Tribunal finds human rights privacy breach by UK security agencies
The UK's security agencies acted unlawfully over about 15 years by collecting large quantities of data on individual UK citizens without proper oversight, a tribunal ruled yesterday.
Following a legal challenge by campaign group Privacy International, the Investigatory Powers Tribunal (IPT) ruled that data collection by GCHQ, MI5 and MI6 did not comply with the European Convention on Human Rights (ECHR), which was made enforceable in the UK by the Human Rights Act 1998, until a published supervision regime was implemented in November 2015.
Chaired by Mr Justice Burton, the tribunal found that the collection of bulk communications data (BCD) – covering who made what phone and web-based communications with whom, though not the content – failed to comply with the article 8 right to privacy prior to the 2015 regime. Similarly the retention of bulk personal datasets infringed article 8 for the decade up to March 2015, at which point the practice was publicly acknowledged.

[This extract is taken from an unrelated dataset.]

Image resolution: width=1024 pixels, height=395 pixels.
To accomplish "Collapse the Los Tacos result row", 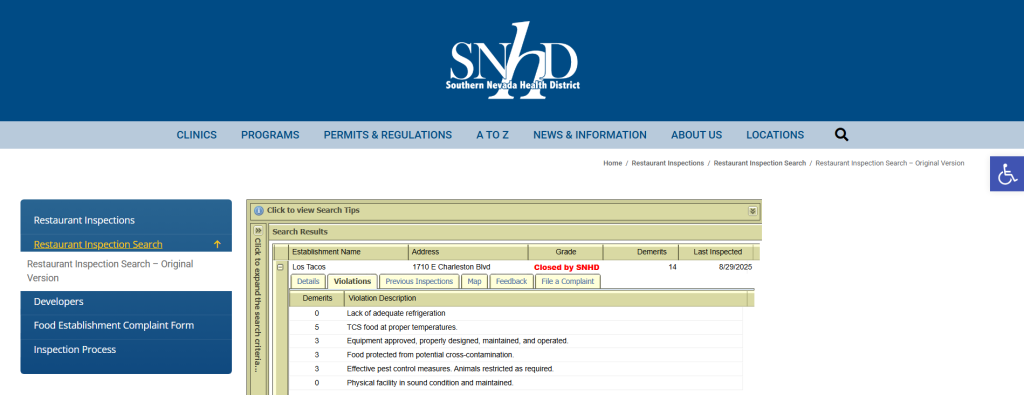I will (280, 267).
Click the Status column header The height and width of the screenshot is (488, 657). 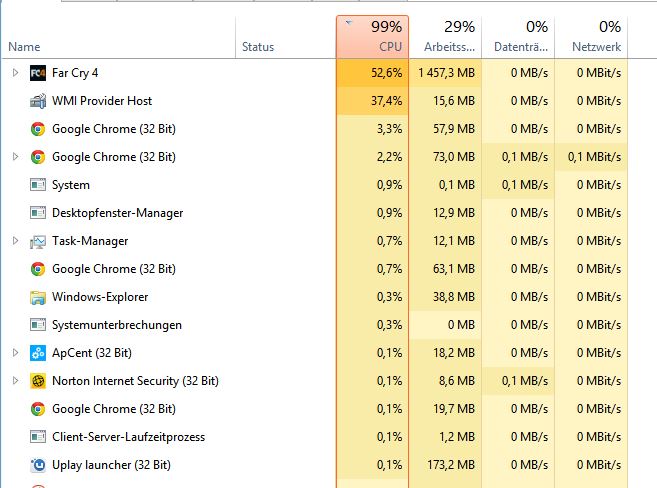pos(257,47)
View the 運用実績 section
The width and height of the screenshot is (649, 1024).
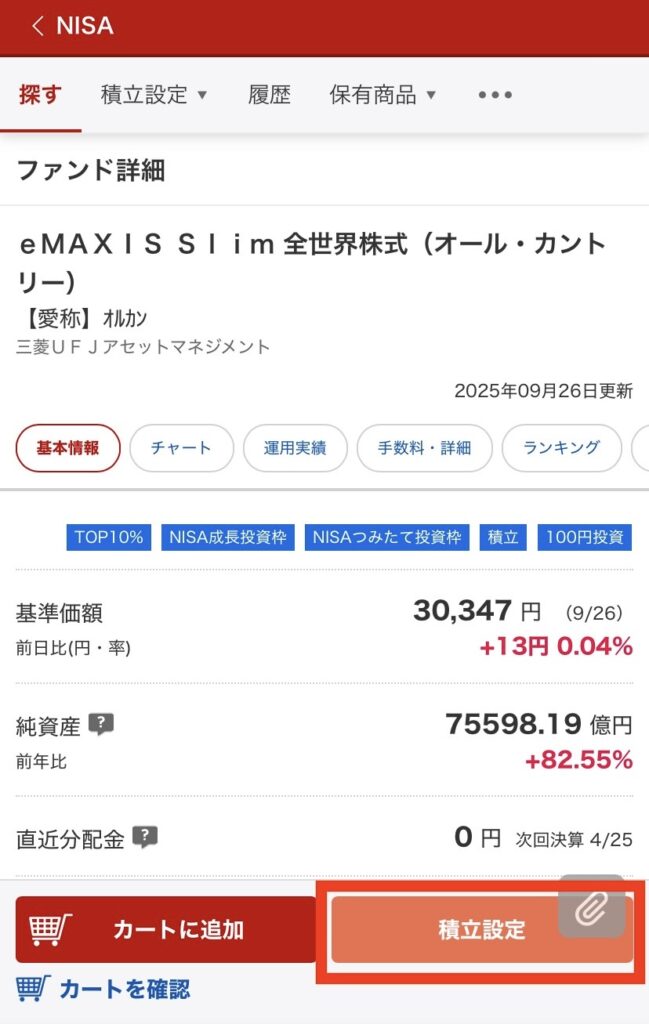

GCHQ claimed that the practices were vital for identifying and developing intelligence targets, but its methods were held to infringe article 8, under which any interference with personal data must be lawful and necessary.
Section 94 of the Telecommunications Act 1984, under which the data were collected, was held not to give sufficient indication that the powers conferred could be used for this purpose. "It seems difficult to conclude that the use of BCD was foreseeable by the public when it was not explained to Parliament”, the tribunal stated.
The policy now in force includes guidance as to how collected data should be acquired, managed and destroyed.
In a statement the Home Office said it was pleased that the tribunal had confirmed the current lawfulness of the existing bulk communications data and bulk personal dataset regimes. The Government was "committed" to providing greater transparency and stronger safeguards for bulk data collection powers available to intelligence agencies.
The Investigatory Powers Bill now before Parliament will provide a further statutory basis for bulk data collection and retention, but opponents continue to claim that it does not go far enough to make the security services accountable.